-- BEGIN MATERIALS PROVIDED --

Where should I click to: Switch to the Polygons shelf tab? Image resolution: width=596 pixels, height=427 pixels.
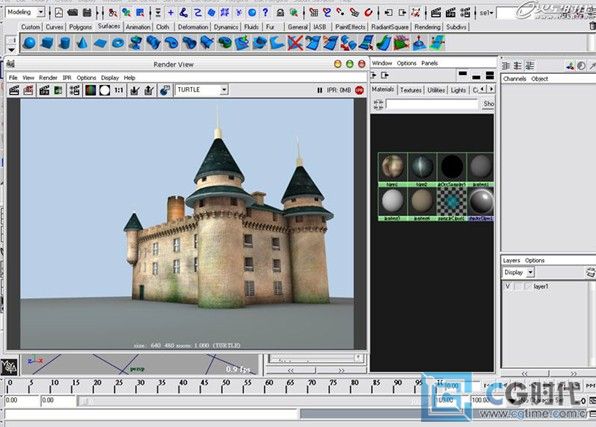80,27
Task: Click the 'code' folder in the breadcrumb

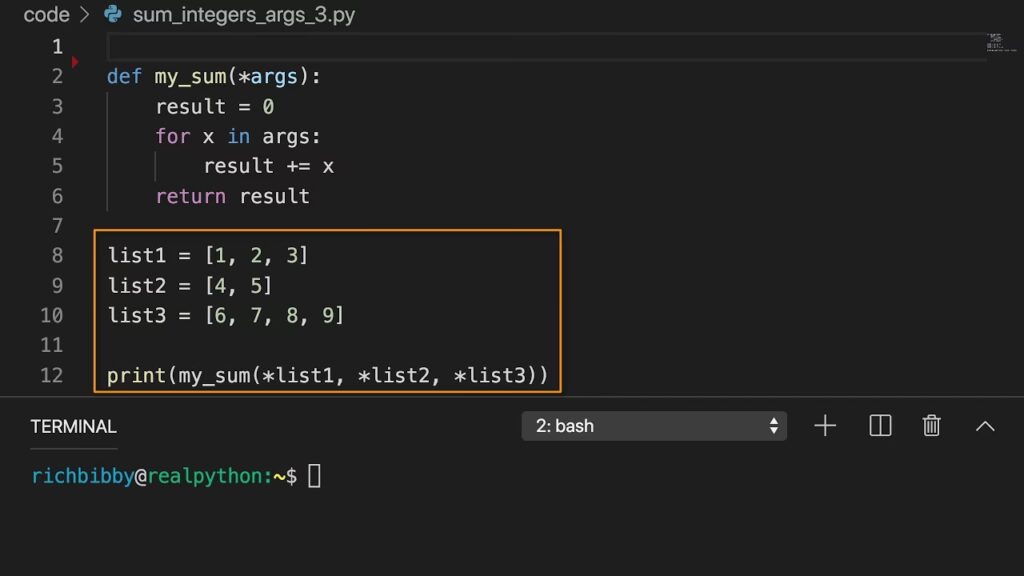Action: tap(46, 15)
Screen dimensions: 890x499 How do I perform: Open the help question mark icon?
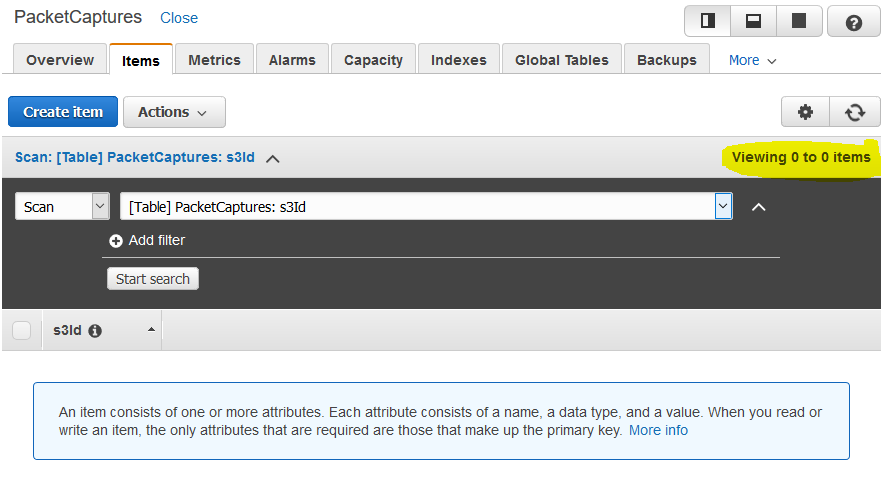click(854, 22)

-- END MATERIALS PROVIDED --

PROMPT – Rewrite the records with "breadcrumb" changed to "path bar" and nothing else altered. Leave the pictures out.

EXERCISE OUTPUT –
Where should I click to: Switch to the Polygons shelf tab? Image resolution: width=596 pixels, height=427 pixels.
80,27
Task: Click the 'code' folder in the path bar

Action: tap(46, 15)
Screen dimensions: 890x499 How do I perform: Open the help question mark icon?
click(854, 22)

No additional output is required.